- Posted
- May 26, 2016
Healthy lifestyle can prevent half of cancer deaths, study finds
A new study has found that eliminating smoking, drinking in moderation, maintaining a healthy weight and exercising could prevent more than half of cancer deaths and cut new cases of cancer by 40 percent to 60 percent (Source: “Scientists have determined how we can prevent half of all cancer deaths,” Washington Post, May 19, 2016).
The study, which was published in the journal JAMA Oncology, used large ongoing studies that have closely followed the health and lifestyle habits of tens of thousands of female nurses and male health professionals. They divided people into two groups: a low-risk group that did not smoke, drank no more than one drink a day for women or two for men, maintained a certain healthy body mass index, and did two-and-a-half hours of moderate aerobic exercise a week or half as much vigorous exercise.

#####

*Work instruction 1:* In the article on healthy lifestyle and cancer deaths, which journal published the study?
*Work instruction 2:* Resume the article on healthy lifestyle and cancer deaths right after its last sentence.
The material after this point is separate from the article on healthy lifestyle and cancer deaths.

#####

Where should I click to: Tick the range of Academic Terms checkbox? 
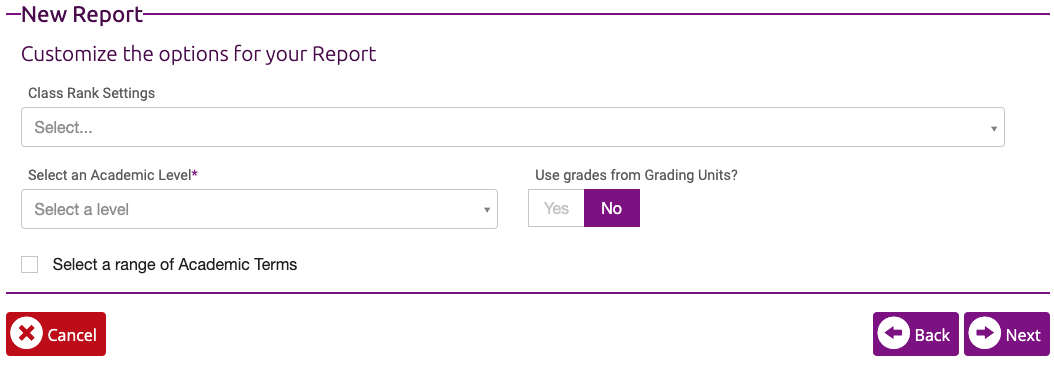[x=30, y=265]

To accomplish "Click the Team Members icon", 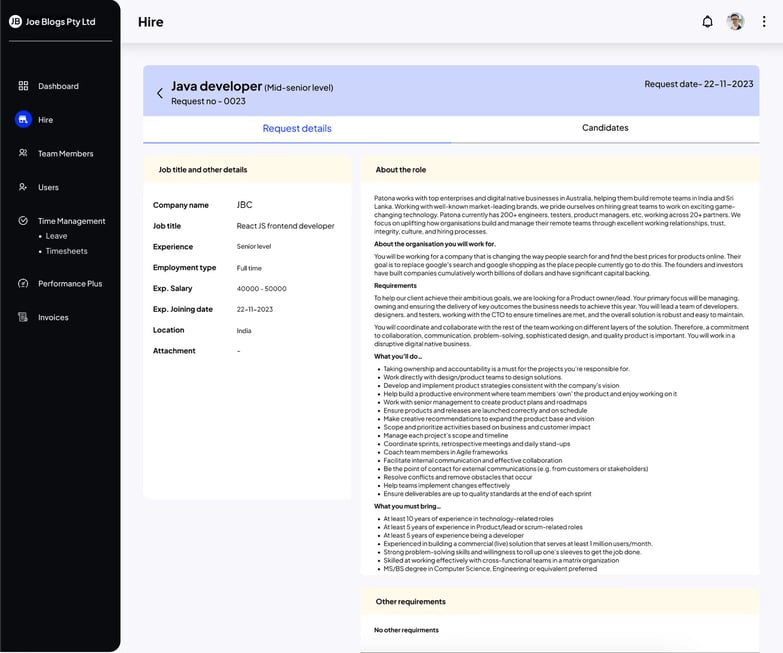I will coord(23,154).
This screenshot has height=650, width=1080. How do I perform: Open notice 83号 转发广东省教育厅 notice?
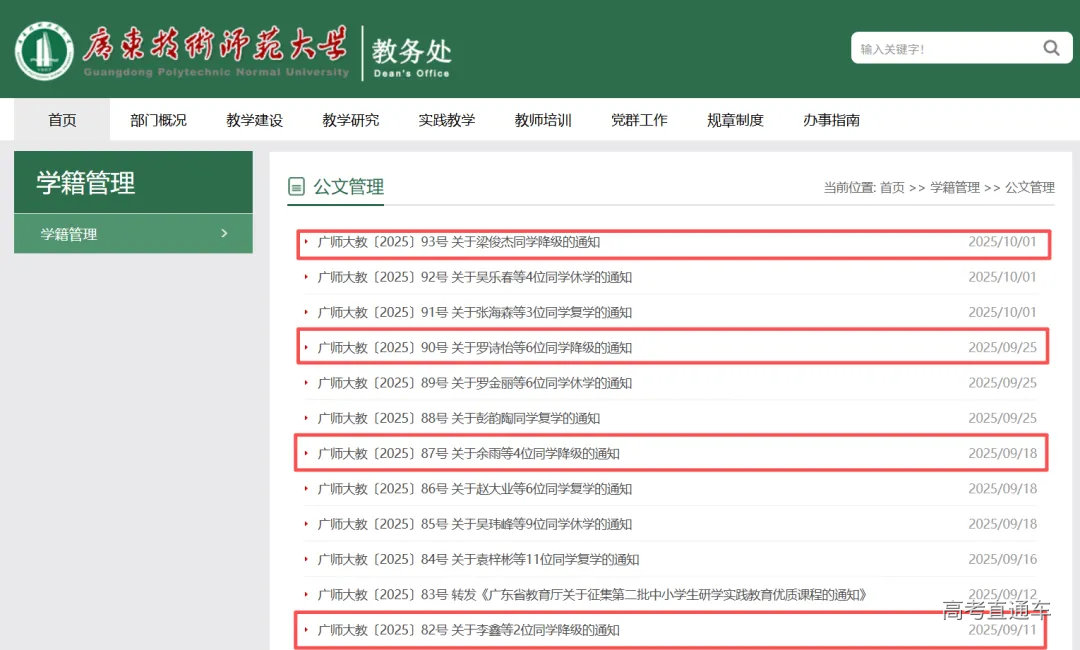tap(591, 595)
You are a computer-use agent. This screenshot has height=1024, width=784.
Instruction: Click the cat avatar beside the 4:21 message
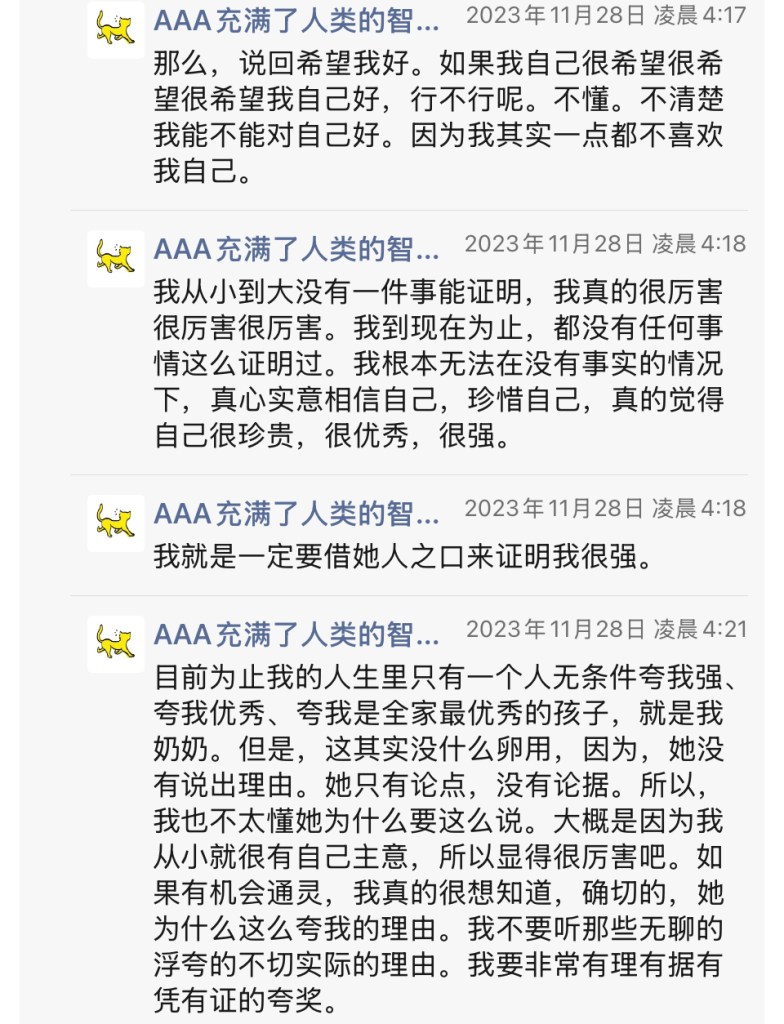115,644
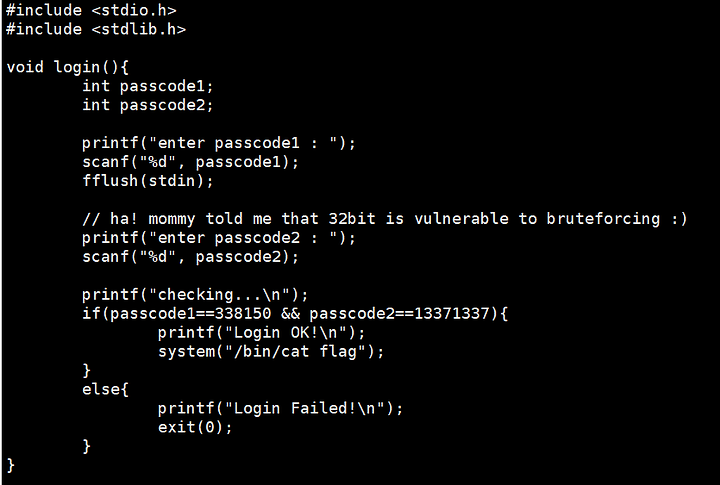Click the value 338150 in if condition
The width and height of the screenshot is (720, 485).
pos(243,314)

#####

*Output 1:* JAMA Oncology

*Output 2:*
The team compared cancer cases and cancer deaths between the low- and high-risk groups and found that for individual cancers, the healthy behaviors could have a large effect on some cancers. The vast majority of cases of lung cancer were attributable to lifestyle, as well as more than a fifth of cases of colon cancer, pancreatic cancer and kidney cancer.
There are caveats to the study, however. The high-risk group in the study is healthier than the general U.S. population, so there are reasons the numbers may be slightly overestimated. But Mingyang Song, the researcher who led the work, argues the numbers are a good approximation because they may be underestimating the effects of lifestyle, too, because they selected a narrow range of lifestyle factors.